THE PROBLEM
Present every line of the items below as a numbered list, leaving out blank lines.

DATA SUPPLIED
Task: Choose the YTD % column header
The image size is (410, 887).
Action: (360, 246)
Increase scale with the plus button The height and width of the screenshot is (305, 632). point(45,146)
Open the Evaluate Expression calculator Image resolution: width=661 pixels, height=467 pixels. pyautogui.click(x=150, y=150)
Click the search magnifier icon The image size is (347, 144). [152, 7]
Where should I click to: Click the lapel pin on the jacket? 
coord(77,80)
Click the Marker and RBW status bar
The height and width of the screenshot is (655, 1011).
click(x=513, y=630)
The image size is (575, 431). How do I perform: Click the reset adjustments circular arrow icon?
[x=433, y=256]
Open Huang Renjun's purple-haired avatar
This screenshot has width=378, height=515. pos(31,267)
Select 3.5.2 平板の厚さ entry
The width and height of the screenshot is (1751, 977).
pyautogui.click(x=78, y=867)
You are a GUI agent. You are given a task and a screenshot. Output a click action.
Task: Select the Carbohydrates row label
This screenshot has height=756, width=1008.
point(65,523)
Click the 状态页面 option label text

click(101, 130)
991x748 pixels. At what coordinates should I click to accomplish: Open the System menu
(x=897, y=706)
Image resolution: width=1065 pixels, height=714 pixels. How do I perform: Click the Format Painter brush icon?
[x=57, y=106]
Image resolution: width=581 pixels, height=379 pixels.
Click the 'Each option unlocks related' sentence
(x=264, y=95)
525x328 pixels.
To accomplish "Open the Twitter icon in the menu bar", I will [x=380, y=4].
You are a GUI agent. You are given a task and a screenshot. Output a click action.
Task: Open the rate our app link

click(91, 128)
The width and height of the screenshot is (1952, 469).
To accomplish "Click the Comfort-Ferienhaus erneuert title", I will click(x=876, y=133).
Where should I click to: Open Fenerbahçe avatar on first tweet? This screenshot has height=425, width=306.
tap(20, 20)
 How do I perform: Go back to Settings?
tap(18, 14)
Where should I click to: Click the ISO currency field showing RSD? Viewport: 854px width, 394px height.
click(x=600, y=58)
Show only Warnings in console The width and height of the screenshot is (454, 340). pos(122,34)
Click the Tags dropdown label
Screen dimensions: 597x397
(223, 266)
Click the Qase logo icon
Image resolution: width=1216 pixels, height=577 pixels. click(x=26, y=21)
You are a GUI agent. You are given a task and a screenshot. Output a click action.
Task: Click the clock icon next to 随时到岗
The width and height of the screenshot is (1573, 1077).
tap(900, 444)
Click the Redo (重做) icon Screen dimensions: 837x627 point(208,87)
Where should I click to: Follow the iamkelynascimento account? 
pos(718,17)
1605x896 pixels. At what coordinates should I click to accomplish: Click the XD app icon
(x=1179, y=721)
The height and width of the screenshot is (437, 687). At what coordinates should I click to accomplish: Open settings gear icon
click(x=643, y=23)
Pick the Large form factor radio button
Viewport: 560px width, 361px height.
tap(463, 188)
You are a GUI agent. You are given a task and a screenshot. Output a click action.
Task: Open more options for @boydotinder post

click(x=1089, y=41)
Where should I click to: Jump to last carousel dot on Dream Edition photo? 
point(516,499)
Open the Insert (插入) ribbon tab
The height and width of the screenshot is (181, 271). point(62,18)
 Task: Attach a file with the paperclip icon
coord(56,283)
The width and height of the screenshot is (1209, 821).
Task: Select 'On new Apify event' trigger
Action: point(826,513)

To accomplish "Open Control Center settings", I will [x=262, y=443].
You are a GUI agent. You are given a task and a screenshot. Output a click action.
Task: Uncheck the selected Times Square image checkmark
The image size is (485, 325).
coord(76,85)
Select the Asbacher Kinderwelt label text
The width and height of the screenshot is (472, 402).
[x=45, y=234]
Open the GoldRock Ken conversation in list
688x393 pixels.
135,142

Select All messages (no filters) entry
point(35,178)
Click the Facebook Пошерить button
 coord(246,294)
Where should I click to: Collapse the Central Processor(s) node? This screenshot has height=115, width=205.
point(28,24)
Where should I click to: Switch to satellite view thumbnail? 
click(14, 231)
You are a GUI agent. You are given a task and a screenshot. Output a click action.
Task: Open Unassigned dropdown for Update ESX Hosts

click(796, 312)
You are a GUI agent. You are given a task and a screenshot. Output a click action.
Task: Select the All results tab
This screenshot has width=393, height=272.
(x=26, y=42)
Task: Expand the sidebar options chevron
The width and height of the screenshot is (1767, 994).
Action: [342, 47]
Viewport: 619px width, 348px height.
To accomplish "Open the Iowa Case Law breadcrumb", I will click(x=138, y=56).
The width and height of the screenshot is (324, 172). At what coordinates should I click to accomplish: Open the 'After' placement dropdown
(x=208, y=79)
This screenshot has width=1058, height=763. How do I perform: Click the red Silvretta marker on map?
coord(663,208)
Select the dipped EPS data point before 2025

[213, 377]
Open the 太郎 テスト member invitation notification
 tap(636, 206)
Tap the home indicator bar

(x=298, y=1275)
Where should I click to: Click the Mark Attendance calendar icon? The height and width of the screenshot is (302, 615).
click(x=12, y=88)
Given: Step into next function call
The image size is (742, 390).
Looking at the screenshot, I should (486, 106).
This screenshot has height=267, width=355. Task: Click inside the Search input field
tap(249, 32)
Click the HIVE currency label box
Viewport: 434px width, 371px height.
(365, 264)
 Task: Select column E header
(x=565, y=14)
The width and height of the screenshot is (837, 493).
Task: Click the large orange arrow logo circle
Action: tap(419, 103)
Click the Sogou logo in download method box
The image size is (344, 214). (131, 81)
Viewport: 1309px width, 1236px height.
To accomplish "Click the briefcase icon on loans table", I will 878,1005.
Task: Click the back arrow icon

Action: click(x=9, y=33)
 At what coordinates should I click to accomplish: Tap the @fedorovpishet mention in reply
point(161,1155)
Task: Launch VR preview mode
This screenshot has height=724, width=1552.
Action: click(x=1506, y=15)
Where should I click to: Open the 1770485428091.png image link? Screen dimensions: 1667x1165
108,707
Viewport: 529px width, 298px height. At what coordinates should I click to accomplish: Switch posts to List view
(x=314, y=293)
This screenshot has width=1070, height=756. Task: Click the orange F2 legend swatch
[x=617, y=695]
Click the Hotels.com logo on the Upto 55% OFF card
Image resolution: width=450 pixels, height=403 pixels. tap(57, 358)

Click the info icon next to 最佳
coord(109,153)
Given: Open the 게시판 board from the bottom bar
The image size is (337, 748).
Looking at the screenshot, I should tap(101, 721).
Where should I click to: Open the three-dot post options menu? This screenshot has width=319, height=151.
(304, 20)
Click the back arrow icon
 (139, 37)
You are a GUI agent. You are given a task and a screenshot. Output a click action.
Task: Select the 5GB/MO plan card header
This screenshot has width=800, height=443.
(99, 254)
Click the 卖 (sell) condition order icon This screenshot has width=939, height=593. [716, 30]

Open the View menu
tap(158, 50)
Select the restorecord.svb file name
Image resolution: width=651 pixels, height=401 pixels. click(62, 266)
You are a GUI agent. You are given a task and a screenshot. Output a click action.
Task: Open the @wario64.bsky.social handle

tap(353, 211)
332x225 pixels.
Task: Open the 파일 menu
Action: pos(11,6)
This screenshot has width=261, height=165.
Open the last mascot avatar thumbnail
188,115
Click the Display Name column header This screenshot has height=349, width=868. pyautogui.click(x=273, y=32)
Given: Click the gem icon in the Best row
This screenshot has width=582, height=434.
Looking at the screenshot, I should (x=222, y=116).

ANSWER FOR THE TASK
1. Task: Choose the YTD % column header
2. The image size is (410, 887).
3. Action: (360, 246)
4. Increase scale with the plus button The height and width of the screenshot is (305, 632). point(45,146)
5. Open the Evaluate Expression calculator Image resolution: width=661 pixels, height=467 pixels. pyautogui.click(x=150, y=150)
6. Click the search magnifier icon The image size is (347, 144). [152, 7]
7. Where should I click to: Click the lapel pin on the jacket? 
8. coord(77,80)
9. Click the Marker and RBW status bar
10. The height and width of the screenshot is (655, 1011).
11. click(x=513, y=630)
12. The image size is (575, 431). How do I perform: Click the reset adjustments circular arrow icon?
13. [x=433, y=256]
14. Open Huang Renjun's purple-haired avatar
15. This screenshot has width=378, height=515. pos(31,267)
16. Select 3.5.2 平板の厚さ entry
17. The width and height of the screenshot is (1751, 977).
18. pyautogui.click(x=78, y=867)
19. You are a GUI agent. You are given a task and a screenshot. Output a click action.
20. Task: Select the Carbohydrates row label
21. This screenshot has height=756, width=1008.
22. point(65,523)
23. Click the 状态页面 option label text
24. click(101, 130)
25. 991x748 pixels. At what coordinates should I click to accomplish: Open the System menu
26. (x=897, y=706)
27. Image resolution: width=1065 pixels, height=714 pixels. How do I perform: Click the Format Painter brush icon?
28. [x=57, y=106]
29. Image resolution: width=581 pixels, height=379 pixels.
30. Click the 'Each option unlocks related' sentence
31. (x=264, y=95)
32. 525x328 pixels.
33. To accomplish "Open the Twitter icon in the menu bar", I will [x=380, y=4].
34. You are a GUI agent. You are given a task and a screenshot. Output a click action.
35. Task: Open the rate our app link
36. click(91, 128)
37. The width and height of the screenshot is (1952, 469).
38. To accomplish "Click the Comfort-Ferienhaus erneuert title", I will click(x=876, y=133).
39. Where should I click to: Open Fenerbahçe avatar on first tweet? This screenshot has height=425, width=306.
40. tap(20, 20)
41.  How do I perform: Go back to Settings?
42. tap(18, 14)
43. Where should I click to: Click the ISO currency field showing RSD? Viewport: 854px width, 394px height.
44. click(x=600, y=58)
45. Show only Warnings in console The width and height of the screenshot is (454, 340). pos(122,34)
46. Click the Tags dropdown label
47. Screen dimensions: 597x397
48. (223, 266)
49. Click the Qase logo icon
50. Image resolution: width=1216 pixels, height=577 pixels. click(x=26, y=21)
51. You are a GUI agent. You are given a task and a screenshot. Output a click action.
52. Task: Click the clock icon next to 随时到岗
53. The width and height of the screenshot is (1573, 1077).
54. tap(900, 444)
55. Click the Redo (重做) icon Screen dimensions: 837x627 point(208,87)
56. Where should I click to: Follow the iamkelynascimento account? 
57. pos(718,17)
58. 1605x896 pixels. At what coordinates should I click to accomplish: Click the XD app icon
59. (x=1179, y=721)
60. The height and width of the screenshot is (437, 687). At what coordinates should I click to accomplish: Open settings gear icon
61. click(x=643, y=23)
62. Pick the Large form factor radio button
63. Viewport: 560px width, 361px height.
64. tap(463, 188)
65. You are a GUI agent. You are given a task and a screenshot. Output a click action.
66. Task: Open more options for @boydotinder post
67. click(x=1089, y=41)
68. Where should I click to: Jump to last carousel dot on Dream Edition photo? 
69. point(516,499)
70. Open the Insert (插入) ribbon tab
71. The height and width of the screenshot is (181, 271). point(62,18)
72.  Task: Attach a file with the paperclip icon
73. coord(56,283)
74. The width and height of the screenshot is (1209, 821).
75. Task: Select 'On new Apify event' trigger
76. Action: point(826,513)
77. To accomplish "Open Control Center settings", I will [x=262, y=443].
78. You are a GUI agent. You are given a task and a screenshot. Output a click action.
79. Task: Uncheck the selected Times Square image checkmark
80. The image size is (485, 325).
81. coord(76,85)
82. Select the Asbacher Kinderwelt label text
83. The width and height of the screenshot is (472, 402).
84. [x=45, y=234]
85. Open the GoldRock Ken conversation in list
86. 688x393 pixels.
87. 135,142
88. Select All messages (no filters) entry
89. point(35,178)
90. Click the Facebook Пошерить button
91.  coord(246,294)
92. Where should I click to: Collapse the Central Processor(s) node? This screenshot has height=115, width=205.
93. point(28,24)
94. Where should I click to: Switch to satellite view thumbnail? 
95. click(14, 231)
96. You are a GUI agent. You are given a task and a screenshot. Output a click action.
97. Task: Open Unassigned dropdown for Update ESX Hosts
98. click(796, 312)
99. You are a GUI agent. You are given a task and a screenshot. Output a click action.
100. Task: Select the All results tab
101. This screenshot has width=393, height=272.
102. (x=26, y=42)
103. Task: Expand the sidebar options chevron
104. The width and height of the screenshot is (1767, 994).
105. Action: [342, 47]
106. Viewport: 619px width, 348px height.
107. To accomplish "Open the Iowa Case Law breadcrumb", I will click(x=138, y=56).
108. The width and height of the screenshot is (324, 172). At what coordinates should I click to accomplish: Open the 'After' placement dropdown
109. (x=208, y=79)
110. This screenshot has width=1058, height=763. How do I perform: Click the red Silvretta marker on map?
111. coord(663,208)
112. Select the dipped EPS data point before 2025
113. [213, 377]
114. Open the 太郎 テスト member invitation notification
115.  tap(636, 206)
116. Tap the home indicator bar
117. (x=298, y=1275)
118. Where should I click to: Click the Mark Attendance calendar icon? The height and width of the screenshot is (302, 615).
119. click(x=12, y=88)
120. Given: Step into next function call
121. The image size is (742, 390).
122. Looking at the screenshot, I should (486, 106).
123. This screenshot has height=267, width=355. Task: Click inside the Search input field
124. tap(249, 32)
125. Click the HIVE currency label box
126. Viewport: 434px width, 371px height.
127. (365, 264)
128.  Task: Select column E header
129. (x=565, y=14)
130. The width and height of the screenshot is (837, 493).
131. Task: Click the large orange arrow logo circle
132. Action: tap(419, 103)
133. Click the Sogou logo in download method box
134. The image size is (344, 214). (131, 81)
135. Viewport: 1309px width, 1236px height.
136. To accomplish "Click the briefcase icon on loans table", I will 878,1005.
137. Task: Click the back arrow icon
138. Action: click(x=9, y=33)
139.  At what coordinates should I click to accomplish: Tap the @fedorovpishet mention in reply
140. point(161,1155)
141. Task: Launch VR preview mode
142. This screenshot has height=724, width=1552.
143. Action: click(x=1506, y=15)
144. Where should I click to: Open the 1770485428091.png image link? Screen dimensions: 1667x1165
145. 108,707
146. Viewport: 529px width, 298px height. At what coordinates should I click to accomplish: Switch posts to List view
147. (x=314, y=293)
148. This screenshot has width=1070, height=756. Task: Click the orange F2 legend swatch
149. [x=617, y=695]
150. Click the Hotels.com logo on the Upto 55% OFF card
151. Image resolution: width=450 pixels, height=403 pixels. tap(57, 358)
152. Click the info icon next to 最佳
153. coord(109,153)
154. Given: Open the 게시판 board from the bottom bar
155. The image size is (337, 748).
156. Looking at the screenshot, I should tap(101, 721).
157. Where should I click to: Open the three-dot post options menu? This screenshot has width=319, height=151.
158. (304, 20)
159. Click the back arrow icon
160.  (139, 37)
161. You are a GUI agent. You are given a task and a screenshot. Output a click action.
162. Task: Select the 5GB/MO plan card header
163. This screenshot has width=800, height=443.
164. (99, 254)
165. Click the 卖 (sell) condition order icon This screenshot has width=939, height=593. [716, 30]
166. Open the View menu
167. tap(158, 50)
168. Select the restorecord.svb file name
169. Image resolution: width=651 pixels, height=401 pixels. click(62, 266)
170. You are a GUI agent. You are given a task and a screenshot. Output a click action.
171. Task: Open the @wario64.bsky.social handle
172. tap(353, 211)
173. 332x225 pixels.
174. Task: Open the 파일 menu
175. Action: pos(11,6)
176. This screenshot has width=261, height=165.
177. Open the last mascot avatar thumbnail
178. 188,115
179. Click the Display Name column header This screenshot has height=349, width=868. pyautogui.click(x=273, y=32)
180. Given: Click the gem icon in the Best row
181. This screenshot has width=582, height=434.
182. Looking at the screenshot, I should (x=222, y=116).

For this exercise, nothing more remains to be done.